Ils l’acceptent parce qu’on est dans la classe, un élève dans la classe a une vraie confiance et d’ailleurs quelquefois pas forcément méritée (je ne parle pas des différents enseignants, mais des situations dans lesquelles on se met parfois, les uns et les autres), il a une confiance aveugle dans son enseignant, comme à la maison il va avoir une confiance aveugle en ses parents.

Il y a vraiment cette relation-là dans le premier degré et qui s’altère à mon avis dans le second degré (ce qui est d’ailleurs probablement une des raisons des difficultés que l’on retrouve au collège) et donc on arrive à faire fonctionner dans la classe malgré ce bain d’individualisme et de compétitivité permanente que les enfants amènent dans leur cartable.

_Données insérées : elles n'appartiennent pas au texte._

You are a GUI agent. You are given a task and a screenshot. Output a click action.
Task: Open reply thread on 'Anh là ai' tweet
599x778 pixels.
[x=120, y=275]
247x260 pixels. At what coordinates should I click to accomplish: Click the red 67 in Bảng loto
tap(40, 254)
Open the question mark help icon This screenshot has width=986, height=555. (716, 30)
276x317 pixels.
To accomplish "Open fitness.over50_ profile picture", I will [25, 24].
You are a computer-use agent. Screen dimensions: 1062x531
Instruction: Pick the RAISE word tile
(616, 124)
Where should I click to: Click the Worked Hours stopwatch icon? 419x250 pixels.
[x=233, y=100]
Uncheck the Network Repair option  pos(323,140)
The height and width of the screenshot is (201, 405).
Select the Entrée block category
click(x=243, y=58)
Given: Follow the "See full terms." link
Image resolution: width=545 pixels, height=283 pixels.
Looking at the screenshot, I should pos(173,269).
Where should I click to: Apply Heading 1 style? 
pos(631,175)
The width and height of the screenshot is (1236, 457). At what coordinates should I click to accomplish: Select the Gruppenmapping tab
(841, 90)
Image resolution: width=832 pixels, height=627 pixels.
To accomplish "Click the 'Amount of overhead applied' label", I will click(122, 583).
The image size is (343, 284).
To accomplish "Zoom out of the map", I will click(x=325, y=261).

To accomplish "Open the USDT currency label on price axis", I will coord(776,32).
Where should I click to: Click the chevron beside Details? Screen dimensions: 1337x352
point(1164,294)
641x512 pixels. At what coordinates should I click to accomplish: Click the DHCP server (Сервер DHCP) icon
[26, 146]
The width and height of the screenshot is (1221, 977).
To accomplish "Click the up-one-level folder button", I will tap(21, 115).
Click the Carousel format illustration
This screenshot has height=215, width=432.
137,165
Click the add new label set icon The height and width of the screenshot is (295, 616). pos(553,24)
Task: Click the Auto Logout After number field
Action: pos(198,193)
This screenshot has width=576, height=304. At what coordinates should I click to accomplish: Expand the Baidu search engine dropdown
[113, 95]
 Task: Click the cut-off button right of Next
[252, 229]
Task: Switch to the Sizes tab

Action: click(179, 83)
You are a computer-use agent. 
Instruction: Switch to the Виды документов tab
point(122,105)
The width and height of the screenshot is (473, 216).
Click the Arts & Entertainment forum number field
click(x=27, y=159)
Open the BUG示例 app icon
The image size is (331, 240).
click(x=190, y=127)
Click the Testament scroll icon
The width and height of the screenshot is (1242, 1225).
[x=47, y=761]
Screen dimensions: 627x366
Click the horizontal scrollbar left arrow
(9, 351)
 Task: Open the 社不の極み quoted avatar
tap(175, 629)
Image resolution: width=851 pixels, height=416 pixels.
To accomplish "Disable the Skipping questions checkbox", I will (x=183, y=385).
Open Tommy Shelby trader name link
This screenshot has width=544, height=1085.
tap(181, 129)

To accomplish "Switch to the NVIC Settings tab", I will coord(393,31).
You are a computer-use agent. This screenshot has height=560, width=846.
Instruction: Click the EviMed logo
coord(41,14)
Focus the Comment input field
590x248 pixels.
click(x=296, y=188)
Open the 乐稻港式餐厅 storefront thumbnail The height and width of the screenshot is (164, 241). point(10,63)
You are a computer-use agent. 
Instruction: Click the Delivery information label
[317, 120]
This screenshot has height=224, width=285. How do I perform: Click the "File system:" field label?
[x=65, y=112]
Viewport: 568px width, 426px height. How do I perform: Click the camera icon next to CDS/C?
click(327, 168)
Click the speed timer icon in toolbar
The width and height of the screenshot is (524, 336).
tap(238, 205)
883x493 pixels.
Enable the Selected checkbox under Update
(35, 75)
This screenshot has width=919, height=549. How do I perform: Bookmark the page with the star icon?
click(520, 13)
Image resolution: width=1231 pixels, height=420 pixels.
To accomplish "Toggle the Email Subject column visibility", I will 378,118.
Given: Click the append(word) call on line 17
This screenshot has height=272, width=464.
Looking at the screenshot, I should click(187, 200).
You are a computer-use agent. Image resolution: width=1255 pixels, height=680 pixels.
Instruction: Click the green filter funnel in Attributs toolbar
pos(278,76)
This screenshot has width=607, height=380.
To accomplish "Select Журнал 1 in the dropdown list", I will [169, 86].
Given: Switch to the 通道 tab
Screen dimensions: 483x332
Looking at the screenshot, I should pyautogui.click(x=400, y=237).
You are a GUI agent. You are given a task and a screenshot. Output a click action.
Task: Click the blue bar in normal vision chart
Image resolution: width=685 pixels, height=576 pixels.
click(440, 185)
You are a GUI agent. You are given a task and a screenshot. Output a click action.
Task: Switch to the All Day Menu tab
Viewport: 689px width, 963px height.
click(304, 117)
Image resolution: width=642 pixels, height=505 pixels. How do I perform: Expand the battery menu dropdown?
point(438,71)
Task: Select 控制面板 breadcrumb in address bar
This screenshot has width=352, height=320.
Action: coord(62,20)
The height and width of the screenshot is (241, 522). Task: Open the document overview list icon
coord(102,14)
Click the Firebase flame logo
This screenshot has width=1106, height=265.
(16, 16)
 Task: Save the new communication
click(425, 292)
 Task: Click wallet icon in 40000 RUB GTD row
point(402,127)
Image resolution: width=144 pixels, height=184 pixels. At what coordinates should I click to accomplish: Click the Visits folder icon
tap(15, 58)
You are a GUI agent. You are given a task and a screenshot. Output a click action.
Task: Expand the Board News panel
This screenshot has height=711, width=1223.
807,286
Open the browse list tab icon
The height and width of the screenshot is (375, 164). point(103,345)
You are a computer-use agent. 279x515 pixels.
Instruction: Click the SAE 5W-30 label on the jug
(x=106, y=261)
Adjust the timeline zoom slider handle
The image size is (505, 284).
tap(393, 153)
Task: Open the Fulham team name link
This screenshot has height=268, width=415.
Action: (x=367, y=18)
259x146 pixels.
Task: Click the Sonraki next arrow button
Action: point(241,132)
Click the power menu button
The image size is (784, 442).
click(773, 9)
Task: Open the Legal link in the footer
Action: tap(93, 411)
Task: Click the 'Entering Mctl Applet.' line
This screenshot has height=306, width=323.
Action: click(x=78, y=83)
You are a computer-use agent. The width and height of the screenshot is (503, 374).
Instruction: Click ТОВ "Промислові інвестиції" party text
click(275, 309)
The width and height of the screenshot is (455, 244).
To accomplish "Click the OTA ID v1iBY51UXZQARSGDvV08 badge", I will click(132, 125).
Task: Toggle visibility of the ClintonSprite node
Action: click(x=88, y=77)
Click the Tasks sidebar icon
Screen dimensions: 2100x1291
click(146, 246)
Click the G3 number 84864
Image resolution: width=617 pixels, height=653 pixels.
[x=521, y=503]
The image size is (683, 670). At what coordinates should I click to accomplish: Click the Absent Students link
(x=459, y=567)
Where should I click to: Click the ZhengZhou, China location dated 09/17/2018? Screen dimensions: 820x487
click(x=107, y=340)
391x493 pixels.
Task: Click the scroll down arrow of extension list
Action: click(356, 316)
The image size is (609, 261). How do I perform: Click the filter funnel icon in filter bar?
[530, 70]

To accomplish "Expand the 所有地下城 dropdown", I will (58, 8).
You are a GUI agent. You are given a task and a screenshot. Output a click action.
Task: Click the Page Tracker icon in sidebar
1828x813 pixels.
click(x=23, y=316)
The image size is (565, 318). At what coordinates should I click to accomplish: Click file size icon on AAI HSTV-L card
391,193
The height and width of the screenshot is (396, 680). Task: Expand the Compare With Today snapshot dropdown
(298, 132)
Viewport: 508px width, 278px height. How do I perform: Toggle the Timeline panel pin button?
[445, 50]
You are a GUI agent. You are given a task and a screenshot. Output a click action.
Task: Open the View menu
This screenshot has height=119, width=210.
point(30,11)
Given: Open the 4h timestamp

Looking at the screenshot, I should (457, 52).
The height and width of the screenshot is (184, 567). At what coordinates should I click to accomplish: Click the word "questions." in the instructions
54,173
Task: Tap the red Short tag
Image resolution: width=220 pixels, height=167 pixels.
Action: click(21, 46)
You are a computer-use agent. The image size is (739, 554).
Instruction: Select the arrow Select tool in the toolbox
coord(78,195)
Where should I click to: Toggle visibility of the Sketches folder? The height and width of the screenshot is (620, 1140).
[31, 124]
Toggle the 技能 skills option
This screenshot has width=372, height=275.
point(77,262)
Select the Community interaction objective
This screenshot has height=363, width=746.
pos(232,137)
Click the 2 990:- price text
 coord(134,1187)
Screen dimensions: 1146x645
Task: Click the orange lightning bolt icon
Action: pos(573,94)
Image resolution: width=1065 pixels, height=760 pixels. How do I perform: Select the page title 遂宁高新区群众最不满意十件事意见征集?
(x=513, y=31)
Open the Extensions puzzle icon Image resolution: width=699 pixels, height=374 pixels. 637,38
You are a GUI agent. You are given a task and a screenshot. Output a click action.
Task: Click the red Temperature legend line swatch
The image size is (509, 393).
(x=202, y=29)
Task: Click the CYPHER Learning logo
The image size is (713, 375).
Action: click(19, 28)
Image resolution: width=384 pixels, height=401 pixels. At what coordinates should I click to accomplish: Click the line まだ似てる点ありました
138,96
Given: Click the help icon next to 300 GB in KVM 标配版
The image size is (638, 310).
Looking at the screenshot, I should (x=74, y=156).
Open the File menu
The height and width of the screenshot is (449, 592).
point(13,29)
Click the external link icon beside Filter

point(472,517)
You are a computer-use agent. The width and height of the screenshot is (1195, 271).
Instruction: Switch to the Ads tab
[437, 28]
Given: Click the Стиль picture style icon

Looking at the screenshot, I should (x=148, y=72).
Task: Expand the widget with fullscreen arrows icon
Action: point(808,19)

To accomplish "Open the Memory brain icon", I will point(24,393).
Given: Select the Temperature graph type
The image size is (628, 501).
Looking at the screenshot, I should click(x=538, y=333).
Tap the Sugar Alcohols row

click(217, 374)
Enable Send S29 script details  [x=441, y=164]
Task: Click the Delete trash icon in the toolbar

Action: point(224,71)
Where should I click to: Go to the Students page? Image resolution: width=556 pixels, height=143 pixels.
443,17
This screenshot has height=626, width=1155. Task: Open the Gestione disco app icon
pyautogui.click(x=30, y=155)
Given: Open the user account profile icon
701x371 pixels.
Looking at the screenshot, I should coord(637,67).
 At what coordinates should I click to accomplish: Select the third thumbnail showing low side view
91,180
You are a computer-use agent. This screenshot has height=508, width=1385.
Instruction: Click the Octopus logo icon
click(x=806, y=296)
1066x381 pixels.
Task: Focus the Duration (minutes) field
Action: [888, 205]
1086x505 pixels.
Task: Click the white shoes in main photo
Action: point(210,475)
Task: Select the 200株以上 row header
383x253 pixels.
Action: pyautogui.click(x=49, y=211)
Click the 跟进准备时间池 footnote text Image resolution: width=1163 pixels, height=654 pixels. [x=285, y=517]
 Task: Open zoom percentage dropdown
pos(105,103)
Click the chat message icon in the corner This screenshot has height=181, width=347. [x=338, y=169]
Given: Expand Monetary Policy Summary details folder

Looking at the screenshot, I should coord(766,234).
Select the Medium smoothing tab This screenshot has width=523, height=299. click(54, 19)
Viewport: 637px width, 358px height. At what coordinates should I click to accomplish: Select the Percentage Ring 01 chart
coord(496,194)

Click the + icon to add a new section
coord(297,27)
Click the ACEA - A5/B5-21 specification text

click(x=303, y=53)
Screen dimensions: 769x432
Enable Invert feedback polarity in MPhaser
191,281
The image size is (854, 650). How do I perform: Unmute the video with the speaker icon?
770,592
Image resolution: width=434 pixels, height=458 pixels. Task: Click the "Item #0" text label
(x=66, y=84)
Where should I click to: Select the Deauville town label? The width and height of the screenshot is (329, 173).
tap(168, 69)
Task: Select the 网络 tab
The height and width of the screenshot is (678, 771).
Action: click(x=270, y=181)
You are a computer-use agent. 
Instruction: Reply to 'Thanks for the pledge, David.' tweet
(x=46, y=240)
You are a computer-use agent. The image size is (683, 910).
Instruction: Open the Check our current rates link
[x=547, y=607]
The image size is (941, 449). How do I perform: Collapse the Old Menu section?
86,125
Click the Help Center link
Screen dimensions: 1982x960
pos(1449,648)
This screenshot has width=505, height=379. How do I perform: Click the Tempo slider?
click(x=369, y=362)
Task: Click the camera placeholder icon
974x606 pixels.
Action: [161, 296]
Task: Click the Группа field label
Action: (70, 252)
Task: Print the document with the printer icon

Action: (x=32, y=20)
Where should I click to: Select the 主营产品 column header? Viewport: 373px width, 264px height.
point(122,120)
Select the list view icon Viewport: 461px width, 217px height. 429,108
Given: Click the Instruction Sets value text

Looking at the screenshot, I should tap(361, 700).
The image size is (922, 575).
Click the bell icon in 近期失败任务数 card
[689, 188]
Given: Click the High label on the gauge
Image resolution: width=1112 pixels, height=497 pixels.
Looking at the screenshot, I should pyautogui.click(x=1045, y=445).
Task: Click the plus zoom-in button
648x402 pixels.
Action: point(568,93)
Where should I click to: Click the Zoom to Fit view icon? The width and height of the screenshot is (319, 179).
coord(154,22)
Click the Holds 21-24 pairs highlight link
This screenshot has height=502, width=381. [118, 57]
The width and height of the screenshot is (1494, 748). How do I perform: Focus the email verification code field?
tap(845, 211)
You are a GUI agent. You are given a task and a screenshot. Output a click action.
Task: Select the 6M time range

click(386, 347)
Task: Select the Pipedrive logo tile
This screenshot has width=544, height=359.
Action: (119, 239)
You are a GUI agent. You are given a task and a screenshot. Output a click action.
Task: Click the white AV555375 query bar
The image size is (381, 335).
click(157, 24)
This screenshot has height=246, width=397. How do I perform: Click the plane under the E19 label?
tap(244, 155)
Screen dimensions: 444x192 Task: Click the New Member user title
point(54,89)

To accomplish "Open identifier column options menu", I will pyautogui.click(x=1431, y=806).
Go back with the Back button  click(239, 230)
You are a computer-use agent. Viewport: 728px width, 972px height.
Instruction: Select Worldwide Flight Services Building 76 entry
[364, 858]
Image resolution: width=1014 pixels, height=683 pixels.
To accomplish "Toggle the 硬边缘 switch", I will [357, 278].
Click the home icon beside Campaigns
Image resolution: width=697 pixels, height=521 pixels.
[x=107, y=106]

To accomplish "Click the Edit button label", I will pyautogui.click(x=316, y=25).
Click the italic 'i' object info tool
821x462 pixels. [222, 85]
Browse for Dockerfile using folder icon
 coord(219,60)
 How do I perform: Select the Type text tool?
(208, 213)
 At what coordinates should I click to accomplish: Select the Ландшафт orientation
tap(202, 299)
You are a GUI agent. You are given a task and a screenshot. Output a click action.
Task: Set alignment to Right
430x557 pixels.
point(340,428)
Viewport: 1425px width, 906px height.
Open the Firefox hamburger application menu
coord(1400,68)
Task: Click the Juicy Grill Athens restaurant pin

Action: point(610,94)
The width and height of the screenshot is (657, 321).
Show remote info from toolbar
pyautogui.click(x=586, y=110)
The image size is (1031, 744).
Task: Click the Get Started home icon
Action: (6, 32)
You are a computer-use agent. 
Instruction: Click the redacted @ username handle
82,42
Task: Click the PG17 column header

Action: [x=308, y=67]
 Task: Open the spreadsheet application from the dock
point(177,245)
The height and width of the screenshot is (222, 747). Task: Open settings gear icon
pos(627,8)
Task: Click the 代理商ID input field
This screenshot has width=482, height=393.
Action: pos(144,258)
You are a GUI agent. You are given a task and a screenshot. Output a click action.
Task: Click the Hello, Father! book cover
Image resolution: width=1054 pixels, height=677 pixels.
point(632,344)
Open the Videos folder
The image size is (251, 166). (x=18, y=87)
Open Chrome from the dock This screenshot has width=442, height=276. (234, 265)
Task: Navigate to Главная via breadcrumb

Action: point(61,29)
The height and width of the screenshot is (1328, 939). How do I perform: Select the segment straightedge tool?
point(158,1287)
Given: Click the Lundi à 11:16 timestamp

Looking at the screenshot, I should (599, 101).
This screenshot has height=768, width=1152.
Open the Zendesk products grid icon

Après, se pose la question de dire : quand on porte la Culture de paix en classe, quand on porte des stratégies de coopération – et c’est indissociable à mon avis - en classe, est-ce qu’on n’est pas simplement en train de résister à une évolution de la société qui, de toutes façons, submerge et dépasse la pratique de l’enseignant ou de tout au plus deux ou trois enseignants croisés dans toute la scolarité primaire ? C’est un petit peu David contre Goliath, et ce qu’on fait dans la classe c’est la goutte d’eau du colibri qui cherche à éteindre l’incendie, mais à ce qu’il parait cela ne l’empêche pas d’agir…

Les questions sont d’Odette et Michel Neumayer.